In the afternoon, we made our way back into town, where we met up with Bosco, a friend of a friend, who is studying at one of the local universities. The three of us attended the (wait for it!) football/soccer match between Uganda and Sudan. I know, me voluntary going to a sporting event, and happily must be making a number of you concerned, but I assure you, I’m okay! Uganda won 2-0, and aside from the hot, hot, heat from the sun that was raining down on us, it made for an exciting day! I especially enjoyed the enthusiasm from the Sudanese supporters who didn’t stop cheering on their team from before we entered the stadium (we could hear them while we were outside) until probably long after we entered the taxi park after the game ended! There was also a Uganda supporter dressed as a wizard who was throwing out pieces of sweet potato root**… but he was more creepy than enthusiastic, I suppose!

Sorry, it was really hard to snap a picture of the action, as the sun was directly in front of where were sitting!
But, all cannot be so smooth for an Orange Canadian, particularly when technology is involved. For whatever reason, my phone doesn’t seem to appreciate the beautiful sun Uganda provides us, and has encountered some issues with its ability to work properly. So, on Sunday we made another trip back into town, where Aaron helped me pick out a new phone***, but for which I negotiated down to a fair price, with his council. Afterwards, we encountered a super sketchy sir who claimed to be a legitimate phone service provider. After he became a bit too aggressive when I asked if I could have a receipt for the money I was about to pay him, we both felt something wasn’t right, and we walked away. I ended up getting it all set up on my own after purchasing a SIM card from a seemingly innocent young chap on the side of the road.

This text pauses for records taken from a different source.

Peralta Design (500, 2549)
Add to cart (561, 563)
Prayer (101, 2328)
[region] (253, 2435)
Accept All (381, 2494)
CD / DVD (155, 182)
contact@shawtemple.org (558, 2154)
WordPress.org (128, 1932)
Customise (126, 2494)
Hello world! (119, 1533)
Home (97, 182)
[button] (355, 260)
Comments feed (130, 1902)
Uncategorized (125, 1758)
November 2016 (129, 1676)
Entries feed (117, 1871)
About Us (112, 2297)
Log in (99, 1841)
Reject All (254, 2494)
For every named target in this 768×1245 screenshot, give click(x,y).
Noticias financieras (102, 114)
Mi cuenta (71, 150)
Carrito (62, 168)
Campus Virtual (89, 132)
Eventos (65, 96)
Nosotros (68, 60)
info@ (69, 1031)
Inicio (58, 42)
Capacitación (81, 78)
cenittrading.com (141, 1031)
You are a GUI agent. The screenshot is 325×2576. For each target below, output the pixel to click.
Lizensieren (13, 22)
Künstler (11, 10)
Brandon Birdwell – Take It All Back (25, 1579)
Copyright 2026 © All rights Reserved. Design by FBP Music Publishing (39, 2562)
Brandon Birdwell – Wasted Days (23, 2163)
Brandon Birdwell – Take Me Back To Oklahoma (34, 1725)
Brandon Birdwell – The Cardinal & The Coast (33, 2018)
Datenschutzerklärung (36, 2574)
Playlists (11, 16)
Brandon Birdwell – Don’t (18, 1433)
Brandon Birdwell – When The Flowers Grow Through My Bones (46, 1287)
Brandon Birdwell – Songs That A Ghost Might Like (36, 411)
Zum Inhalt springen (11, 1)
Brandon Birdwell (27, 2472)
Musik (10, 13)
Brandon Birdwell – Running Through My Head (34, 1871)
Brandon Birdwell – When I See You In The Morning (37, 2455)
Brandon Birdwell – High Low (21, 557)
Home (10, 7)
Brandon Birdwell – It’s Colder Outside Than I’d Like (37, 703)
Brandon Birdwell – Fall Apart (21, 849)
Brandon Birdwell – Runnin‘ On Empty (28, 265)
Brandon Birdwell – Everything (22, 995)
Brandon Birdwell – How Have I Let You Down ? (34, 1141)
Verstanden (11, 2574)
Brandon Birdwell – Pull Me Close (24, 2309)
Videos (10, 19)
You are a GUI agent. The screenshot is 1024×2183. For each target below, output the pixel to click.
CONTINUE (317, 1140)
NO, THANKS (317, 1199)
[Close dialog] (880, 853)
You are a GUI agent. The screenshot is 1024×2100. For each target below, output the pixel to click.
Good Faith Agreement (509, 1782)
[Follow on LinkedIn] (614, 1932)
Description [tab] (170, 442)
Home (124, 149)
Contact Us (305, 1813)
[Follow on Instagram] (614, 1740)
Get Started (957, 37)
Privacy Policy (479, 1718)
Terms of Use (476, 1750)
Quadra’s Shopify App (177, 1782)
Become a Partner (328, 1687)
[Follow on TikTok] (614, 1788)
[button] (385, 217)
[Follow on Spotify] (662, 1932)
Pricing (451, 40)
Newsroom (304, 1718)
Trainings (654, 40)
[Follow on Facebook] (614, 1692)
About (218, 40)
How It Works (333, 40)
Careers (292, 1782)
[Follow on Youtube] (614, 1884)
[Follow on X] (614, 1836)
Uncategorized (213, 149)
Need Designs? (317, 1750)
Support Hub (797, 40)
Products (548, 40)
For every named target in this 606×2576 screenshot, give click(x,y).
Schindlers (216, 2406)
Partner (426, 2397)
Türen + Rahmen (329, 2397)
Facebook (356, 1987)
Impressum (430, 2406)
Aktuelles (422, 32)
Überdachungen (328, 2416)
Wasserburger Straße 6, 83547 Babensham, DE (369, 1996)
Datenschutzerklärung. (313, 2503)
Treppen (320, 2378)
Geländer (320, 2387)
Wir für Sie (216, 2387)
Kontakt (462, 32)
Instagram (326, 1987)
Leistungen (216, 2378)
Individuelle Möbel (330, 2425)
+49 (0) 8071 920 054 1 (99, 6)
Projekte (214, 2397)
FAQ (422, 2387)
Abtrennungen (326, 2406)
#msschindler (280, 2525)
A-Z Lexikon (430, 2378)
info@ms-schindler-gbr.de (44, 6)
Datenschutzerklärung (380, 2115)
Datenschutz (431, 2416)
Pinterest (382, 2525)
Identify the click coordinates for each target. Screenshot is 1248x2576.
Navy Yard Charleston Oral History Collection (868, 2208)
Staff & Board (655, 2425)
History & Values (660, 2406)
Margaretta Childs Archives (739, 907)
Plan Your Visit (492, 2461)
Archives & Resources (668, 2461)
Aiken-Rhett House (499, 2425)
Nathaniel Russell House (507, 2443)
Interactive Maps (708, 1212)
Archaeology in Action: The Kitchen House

On our way back to the taxi park though, I earned a bit more street cred. As we were crossing the road, a man attempted to grab my necklace, but had really bad aim, so instead just gave me a good smack in the chest. The thing is, as much as I would have been heartbroken to lose this gift from my step-dad, I was more afraid for the guy who tried to nab it from me. I mean, at a very fundamental level, he obviously needed whatever money he could have made off of it, far more than I need to wear it proudly around my neck. But, in Uganda, there is a thing called mob justice, in which if the sir had taken my necklace and been caught, he would have been beaten up. And, even though I think there needs to be some disciplinary action for such an act, that is not my way to go about it. Anyway, I am fine. I’m not sharing this to create worry or make anyone think that Uganda is unsafe, because I truly feel safe here, minus the driving styles of the majority of vehicle operators. I more so just thought this was an interesting tale, particularly since the symbolism of the pendant**** is to keep me safe.

Anyway, we returned back home to no power. But, while we were out, we found a pack of cards. Since the power was out, we proceeded to spend the remainder of the afternoon playing every card game we could think of*****. It still wasn’t on by the time we started making dinner, so we had one epic meal****** by torchlight (aka flashlight), and then put on a movie. It was about halfway through the film when the power came back on, and despite how awful/amazing it was we continued to watch. Kevin Costner – where have you been all my life?

Good luck today, my fellow Canadians – we need it!

- the Orange Canadian

*We’d bought meat the night before, but unfortunately we didn’t have power, and thus, didn’t trust the safety(?) of the meat.
**Apparently this is good for stamina… Bosco asked the man sitting next to us, and he informed him that when we chewed on the root, he could “preform” for up to 4 hours. I think I’ll pass.
***It looks like a chocolate bar… and I’m not going to lie, I’m kind of tempted to make sure it isn’t one.
****It’s St. Christopher, who, amongst other things, is known as the patron saint of safe travels. So… it worked? Scott gave this to me as a graduation gift, in the hopes of its ability to return me safely each time I travel. And – so far, so good.
*****Aaron was reluctant to give in to my demands to play Go Fish, but once he saw my enthusiasm for the game, he was hooked.

******Seriously – we made a tasty Indian curry! It was awesome!